Exercise text »
Bruh — I knew it. I'm pretty sure we all knew it.
The day President Donald Trump teamed up with his billionaire bosom buddy, tech-bro CEO Elon Musk, we all knew it was only a matter of time before the MAGA-fied version of “The Honeymooners” would come to an end.
The day Musk failed to make it through Trump's inauguration day without throwing up Nazi salutes — as if the owner of one of the nation's most used social media platforms didn’t understand how memes work — I knew it wouldn't be too long before Dumb and Bigly Dumb decided the White House wasn't big enough for both of their yuge egos.
If the relationship between Trump and Musk were a TV drama, what's going on between them now would be one of the most poorly written non-twists plots to air since Fonzie “jumped the shark,” creating a whole pop culture expression that would go on to perfectly describe Musk, Trump and the entire first five months of the president's second term.

Data excerpts »
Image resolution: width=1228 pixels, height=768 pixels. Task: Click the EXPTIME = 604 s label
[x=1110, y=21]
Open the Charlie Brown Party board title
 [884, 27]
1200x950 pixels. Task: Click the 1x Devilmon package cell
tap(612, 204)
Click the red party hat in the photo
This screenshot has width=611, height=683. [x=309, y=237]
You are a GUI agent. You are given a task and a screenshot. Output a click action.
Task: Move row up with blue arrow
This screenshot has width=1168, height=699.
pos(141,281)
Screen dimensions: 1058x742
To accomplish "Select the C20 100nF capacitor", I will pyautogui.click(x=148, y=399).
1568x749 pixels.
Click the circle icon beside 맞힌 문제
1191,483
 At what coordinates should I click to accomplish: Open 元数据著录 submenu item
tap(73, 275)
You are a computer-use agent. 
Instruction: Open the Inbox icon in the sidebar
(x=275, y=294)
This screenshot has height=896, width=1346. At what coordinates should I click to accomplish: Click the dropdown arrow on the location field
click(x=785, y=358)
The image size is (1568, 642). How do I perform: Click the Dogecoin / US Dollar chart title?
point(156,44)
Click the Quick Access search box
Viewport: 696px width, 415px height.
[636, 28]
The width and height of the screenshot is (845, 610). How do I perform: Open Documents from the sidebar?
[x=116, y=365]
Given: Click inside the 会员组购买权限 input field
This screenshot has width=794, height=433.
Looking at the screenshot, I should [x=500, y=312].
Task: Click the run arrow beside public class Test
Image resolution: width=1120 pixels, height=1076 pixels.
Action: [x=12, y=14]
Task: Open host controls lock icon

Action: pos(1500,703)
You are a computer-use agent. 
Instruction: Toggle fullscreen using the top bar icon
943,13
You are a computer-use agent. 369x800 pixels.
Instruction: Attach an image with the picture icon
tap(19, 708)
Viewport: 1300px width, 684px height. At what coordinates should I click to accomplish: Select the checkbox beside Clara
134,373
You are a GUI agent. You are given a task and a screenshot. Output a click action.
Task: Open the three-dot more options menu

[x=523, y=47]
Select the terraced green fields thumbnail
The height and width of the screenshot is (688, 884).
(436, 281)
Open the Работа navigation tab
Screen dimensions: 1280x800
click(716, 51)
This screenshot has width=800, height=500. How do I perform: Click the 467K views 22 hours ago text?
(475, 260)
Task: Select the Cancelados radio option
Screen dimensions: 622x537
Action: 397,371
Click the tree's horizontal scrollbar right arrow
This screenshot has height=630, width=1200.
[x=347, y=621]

Work instruction » In the opinion piece on Trump and Musk, which character does the text say "jumped the shark"?

Exercise solution » Fonzie